**RECORD EXTRACTS:**

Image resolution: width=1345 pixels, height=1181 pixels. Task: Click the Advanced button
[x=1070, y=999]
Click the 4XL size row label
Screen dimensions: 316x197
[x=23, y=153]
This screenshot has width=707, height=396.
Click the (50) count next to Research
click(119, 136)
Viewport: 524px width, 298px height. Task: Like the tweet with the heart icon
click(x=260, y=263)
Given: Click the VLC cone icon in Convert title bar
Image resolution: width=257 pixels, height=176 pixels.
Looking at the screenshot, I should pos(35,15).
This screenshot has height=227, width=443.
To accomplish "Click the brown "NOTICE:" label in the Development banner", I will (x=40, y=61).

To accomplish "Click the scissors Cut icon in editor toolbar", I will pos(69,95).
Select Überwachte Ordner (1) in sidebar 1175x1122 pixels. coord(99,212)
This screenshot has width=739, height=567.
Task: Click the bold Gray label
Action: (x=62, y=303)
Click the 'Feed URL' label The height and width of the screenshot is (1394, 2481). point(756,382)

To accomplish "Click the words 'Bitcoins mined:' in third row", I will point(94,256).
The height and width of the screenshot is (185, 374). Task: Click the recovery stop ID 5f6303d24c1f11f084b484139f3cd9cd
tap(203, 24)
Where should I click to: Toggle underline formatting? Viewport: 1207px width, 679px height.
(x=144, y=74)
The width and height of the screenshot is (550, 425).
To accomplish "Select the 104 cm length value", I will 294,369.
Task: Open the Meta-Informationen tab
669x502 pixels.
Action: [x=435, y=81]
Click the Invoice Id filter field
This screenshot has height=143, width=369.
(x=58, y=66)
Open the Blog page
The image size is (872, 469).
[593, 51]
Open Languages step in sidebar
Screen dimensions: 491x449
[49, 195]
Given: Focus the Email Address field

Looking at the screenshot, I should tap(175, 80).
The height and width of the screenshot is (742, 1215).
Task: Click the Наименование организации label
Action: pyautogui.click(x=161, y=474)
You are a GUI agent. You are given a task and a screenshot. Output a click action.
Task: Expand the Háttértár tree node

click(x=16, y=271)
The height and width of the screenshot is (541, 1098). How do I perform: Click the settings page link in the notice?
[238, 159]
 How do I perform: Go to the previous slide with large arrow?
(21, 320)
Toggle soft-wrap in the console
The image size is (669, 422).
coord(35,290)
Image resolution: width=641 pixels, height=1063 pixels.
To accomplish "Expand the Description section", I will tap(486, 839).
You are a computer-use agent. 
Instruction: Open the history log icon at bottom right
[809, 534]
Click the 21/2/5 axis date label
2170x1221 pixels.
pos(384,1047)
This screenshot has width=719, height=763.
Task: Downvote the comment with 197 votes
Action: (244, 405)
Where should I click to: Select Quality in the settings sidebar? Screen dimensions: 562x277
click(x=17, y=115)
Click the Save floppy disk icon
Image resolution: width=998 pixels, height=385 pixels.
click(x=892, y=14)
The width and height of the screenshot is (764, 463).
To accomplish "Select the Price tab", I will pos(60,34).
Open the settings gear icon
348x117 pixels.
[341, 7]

**EXERCISE TASK:** Rewrite all of the entries above as a numbered list with one line per item, leaving out the blank lines.

**RESULT FOR THIS TASK:**
1. Image resolution: width=1345 pixels, height=1181 pixels. Task: Click the Advanced button
2. [x=1070, y=999]
3. Click the 4XL size row label
4. Screen dimensions: 316x197
5. [x=23, y=153]
6. This screenshot has width=707, height=396.
7. Click the (50) count next to Research
8. click(119, 136)
9. Viewport: 524px width, 298px height. Task: Like the tweet with the heart icon
10. click(x=260, y=263)
11. Given: Click the VLC cone icon in Convert title bar
12. Image resolution: width=257 pixels, height=176 pixels.
13. Looking at the screenshot, I should pos(35,15).
14. This screenshot has height=227, width=443.
15. To accomplish "Click the brown "NOTICE:" label in the Development banner", I will (x=40, y=61).
16. To accomplish "Click the scissors Cut icon in editor toolbar", I will pos(69,95).
17. Select Überwachte Ordner (1) in sidebar 1175x1122 pixels. coord(99,212)
18. This screenshot has width=739, height=567.
19. Task: Click the bold Gray label
20. Action: (x=62, y=303)
21. Click the 'Feed URL' label The height and width of the screenshot is (1394, 2481). point(756,382)
22. To accomplish "Click the words 'Bitcoins mined:' in third row", I will point(94,256).
23. The height and width of the screenshot is (185, 374). Task: Click the recovery stop ID 5f6303d24c1f11f084b484139f3cd9cd
24. tap(203, 24)
25. Where should I click to: Toggle underline formatting? Viewport: 1207px width, 679px height.
26. (x=144, y=74)
27. The width and height of the screenshot is (550, 425).
28. To accomplish "Select the 104 cm length value", I will 294,369.
29. Task: Open the Meta-Informationen tab
30. 669x502 pixels.
31. Action: [x=435, y=81]
32. Click the Invoice Id filter field
33. This screenshot has height=143, width=369.
34. (x=58, y=66)
35. Open the Blog page
36. The image size is (872, 469).
37. [593, 51]
38. Open Languages step in sidebar
39. Screen dimensions: 491x449
40. [49, 195]
41. Given: Focus the Email Address field
42. Looking at the screenshot, I should tap(175, 80).
43. The height and width of the screenshot is (742, 1215).
44. Task: Click the Наименование организации label
45. Action: pyautogui.click(x=161, y=474)
46. You are a GUI agent. You are given a task and a screenshot. Output a click action.
47. Task: Expand the Háttértár tree node
48. click(x=16, y=271)
49. The height and width of the screenshot is (541, 1098). How do I perform: Click the settings page link in the notice?
50. [238, 159]
51.  How do I perform: Go to the previous slide with large arrow?
52. (21, 320)
53. Toggle soft-wrap in the console
54. The image size is (669, 422).
55. coord(35,290)
56. Image resolution: width=641 pixels, height=1063 pixels.
57. To accomplish "Expand the Description section", I will tap(486, 839).
58. You are a computer-use agent. 
59. Instruction: Open the history log icon at bottom right
60. [809, 534]
61. Click the 21/2/5 axis date label
62. 2170x1221 pixels.
63. pos(384,1047)
64. This screenshot has width=719, height=763.
65. Task: Downvote the comment with 197 votes
66. Action: (244, 405)
67. Where should I click to: Select Quality in the settings sidebar? Screen dimensions: 562x277
68. click(x=17, y=115)
69. Click the Save floppy disk icon
70. Image resolution: width=998 pixels, height=385 pixels.
71. click(x=892, y=14)
72. The width and height of the screenshot is (764, 463).
73. To accomplish "Select the Price tab", I will pos(60,34).
74. Open the settings gear icon
75. 348x117 pixels.
76. [341, 7]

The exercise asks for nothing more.